The film’s set in a dusty Mexican town that hides a dark secret from its past. A young couple (played by Marisa Ramirez and Travis Wester) happen upon what seems like an abandoned town. They soon come across a funeral procession and when they inadvertently interrupt the ritual all hell literally breaks loose. It doesn’t help the couple that the only person who seems to be real in this town was the sheriff whose own past ties in with the secret of the town. It was very good to see genre veteran David Keith in the role of the town sheriff. His limited time in the movie was pretty good.
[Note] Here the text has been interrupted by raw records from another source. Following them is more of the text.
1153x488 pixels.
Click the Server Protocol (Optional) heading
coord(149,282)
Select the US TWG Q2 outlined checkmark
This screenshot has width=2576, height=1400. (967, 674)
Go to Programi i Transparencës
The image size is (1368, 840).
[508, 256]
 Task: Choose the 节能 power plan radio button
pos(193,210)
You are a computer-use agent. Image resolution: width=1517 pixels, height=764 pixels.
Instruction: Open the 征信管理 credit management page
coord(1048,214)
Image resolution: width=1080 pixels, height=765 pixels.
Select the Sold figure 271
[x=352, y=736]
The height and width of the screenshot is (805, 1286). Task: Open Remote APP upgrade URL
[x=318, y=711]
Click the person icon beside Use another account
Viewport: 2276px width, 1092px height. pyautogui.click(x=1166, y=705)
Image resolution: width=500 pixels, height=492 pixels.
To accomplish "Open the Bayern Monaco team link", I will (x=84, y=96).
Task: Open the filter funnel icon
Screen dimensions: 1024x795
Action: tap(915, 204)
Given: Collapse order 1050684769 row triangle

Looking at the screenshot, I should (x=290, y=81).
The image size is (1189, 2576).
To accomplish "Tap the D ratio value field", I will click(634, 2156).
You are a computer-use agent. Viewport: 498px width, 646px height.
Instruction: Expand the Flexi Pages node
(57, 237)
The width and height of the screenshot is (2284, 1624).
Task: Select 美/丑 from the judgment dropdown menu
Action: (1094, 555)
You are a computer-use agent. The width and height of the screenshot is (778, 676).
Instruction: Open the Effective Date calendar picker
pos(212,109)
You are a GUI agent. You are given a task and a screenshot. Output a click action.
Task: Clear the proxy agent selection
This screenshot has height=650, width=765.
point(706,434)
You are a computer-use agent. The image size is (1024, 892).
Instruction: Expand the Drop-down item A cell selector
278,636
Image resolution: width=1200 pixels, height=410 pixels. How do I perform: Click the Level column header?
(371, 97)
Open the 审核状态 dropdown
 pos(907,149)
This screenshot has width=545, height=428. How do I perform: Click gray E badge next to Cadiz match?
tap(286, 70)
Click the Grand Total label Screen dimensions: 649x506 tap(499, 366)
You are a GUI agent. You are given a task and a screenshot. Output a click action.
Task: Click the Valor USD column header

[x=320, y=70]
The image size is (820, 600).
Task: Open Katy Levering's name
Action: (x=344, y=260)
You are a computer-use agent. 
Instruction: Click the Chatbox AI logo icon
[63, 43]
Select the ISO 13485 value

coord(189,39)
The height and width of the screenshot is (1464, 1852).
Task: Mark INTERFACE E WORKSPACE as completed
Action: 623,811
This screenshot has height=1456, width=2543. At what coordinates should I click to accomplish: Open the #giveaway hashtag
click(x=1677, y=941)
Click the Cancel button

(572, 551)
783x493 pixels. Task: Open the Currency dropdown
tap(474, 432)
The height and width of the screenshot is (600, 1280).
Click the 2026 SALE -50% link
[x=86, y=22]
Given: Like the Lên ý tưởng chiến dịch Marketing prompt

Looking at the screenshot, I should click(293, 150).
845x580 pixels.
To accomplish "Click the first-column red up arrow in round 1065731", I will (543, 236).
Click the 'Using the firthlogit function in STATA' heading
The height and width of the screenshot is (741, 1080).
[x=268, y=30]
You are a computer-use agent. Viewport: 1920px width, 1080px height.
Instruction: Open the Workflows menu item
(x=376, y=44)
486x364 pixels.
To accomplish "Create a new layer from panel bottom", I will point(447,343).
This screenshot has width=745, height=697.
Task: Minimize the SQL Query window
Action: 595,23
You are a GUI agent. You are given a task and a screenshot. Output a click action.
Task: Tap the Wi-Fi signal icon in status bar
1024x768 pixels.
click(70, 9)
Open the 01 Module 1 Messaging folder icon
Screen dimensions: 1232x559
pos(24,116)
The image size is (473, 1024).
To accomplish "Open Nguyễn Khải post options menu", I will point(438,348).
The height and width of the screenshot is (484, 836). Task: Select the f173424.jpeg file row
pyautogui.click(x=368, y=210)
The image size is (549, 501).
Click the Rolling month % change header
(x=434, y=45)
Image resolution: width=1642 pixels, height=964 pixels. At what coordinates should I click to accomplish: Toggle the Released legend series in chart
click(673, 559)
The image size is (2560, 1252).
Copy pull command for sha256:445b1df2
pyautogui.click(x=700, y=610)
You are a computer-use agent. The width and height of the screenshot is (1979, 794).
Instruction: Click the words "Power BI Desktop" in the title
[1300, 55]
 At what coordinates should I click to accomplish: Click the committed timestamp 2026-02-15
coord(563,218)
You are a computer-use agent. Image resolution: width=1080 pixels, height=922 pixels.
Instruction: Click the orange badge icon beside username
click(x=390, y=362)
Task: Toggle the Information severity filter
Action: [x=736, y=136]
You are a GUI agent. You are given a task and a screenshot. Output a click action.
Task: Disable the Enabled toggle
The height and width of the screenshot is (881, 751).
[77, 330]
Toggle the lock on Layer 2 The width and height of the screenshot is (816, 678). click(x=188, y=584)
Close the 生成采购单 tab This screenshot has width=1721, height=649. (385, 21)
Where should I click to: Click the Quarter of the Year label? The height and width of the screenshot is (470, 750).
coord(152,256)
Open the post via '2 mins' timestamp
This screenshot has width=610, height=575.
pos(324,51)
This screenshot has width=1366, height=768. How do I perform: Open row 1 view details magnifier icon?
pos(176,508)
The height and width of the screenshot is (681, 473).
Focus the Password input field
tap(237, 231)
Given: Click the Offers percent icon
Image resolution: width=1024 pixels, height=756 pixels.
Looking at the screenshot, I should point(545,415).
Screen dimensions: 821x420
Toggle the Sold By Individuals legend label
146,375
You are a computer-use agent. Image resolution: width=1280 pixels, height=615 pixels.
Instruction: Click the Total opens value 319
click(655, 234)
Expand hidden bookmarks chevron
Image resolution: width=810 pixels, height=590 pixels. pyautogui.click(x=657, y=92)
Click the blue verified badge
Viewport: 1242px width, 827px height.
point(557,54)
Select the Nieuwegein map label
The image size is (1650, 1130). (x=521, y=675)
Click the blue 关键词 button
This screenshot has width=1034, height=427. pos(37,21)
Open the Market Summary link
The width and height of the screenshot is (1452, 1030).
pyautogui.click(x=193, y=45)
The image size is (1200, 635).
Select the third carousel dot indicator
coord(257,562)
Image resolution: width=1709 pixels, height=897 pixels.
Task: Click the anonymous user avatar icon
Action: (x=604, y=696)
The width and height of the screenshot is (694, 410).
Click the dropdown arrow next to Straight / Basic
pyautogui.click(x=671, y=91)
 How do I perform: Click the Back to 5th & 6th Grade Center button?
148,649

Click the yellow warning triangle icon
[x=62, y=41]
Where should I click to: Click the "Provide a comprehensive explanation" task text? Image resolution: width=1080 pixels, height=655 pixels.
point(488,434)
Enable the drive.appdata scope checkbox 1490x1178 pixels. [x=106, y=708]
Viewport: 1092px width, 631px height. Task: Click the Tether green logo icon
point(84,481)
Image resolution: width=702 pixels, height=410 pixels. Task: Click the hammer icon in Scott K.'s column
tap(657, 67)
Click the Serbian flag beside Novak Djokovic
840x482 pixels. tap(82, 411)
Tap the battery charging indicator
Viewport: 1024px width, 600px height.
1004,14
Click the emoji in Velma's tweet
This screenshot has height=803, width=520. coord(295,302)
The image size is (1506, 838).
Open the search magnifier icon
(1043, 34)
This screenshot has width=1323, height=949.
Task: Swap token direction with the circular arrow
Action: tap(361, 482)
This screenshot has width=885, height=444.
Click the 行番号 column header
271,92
When the town’s people (who by now have shown themselves to be zombies) begin to lay siege on the young couple in the town’s only hotel the rest of the movie gradually shows more of what made this particular Mexican town a death trap for any passerby who happen to come across it on All Souls Day. Soon enough help comes in the form of the young couple’s two friends who arrive in town only to get themselves stuck in the same dire situation the original couple find themselves in.

The resolution of the movie was handled well and it brought a nice supernatural origin and reason as to why the town’s population has turned into flesh-eating zombies. The performances in the film could be seen as being mixed. The more veteran performers like Jeffrey Combs, David Keith, Danny Trejo (as the town’s manipulative patriarch) and Laura Herring perform their roles well without being too over-the-top. The actors playing the pair of young couples on the other hand go from very good to awful in the span of moments in some of the scenes. It’s really this mixed bag in the cast’s performance which keeps All Souls Day from turning into one of those hidden gems in a hill of crap that most zombie flicks turn out to be.

The gore effects in this film was pretty good in the small amount of sequences where the zombies end up doing what they do best once they get a hold of someone. While I was hoping for more of the grue in this particular zombie movie I wasn’t too surprised why it didn’t have more. Other than the pair of young couple there really wasn’t much living people for these zombies to munch on. The film itself show’s it’s low-budget origins in that it looks like something one would see premiere on a random Saturday night on the SyFy Channel. The film actually did premiere on that channel when it was still called SciFi. It’s a look that says TV instead of film, but despite that little nitpick it doesn’t distract much from the experience.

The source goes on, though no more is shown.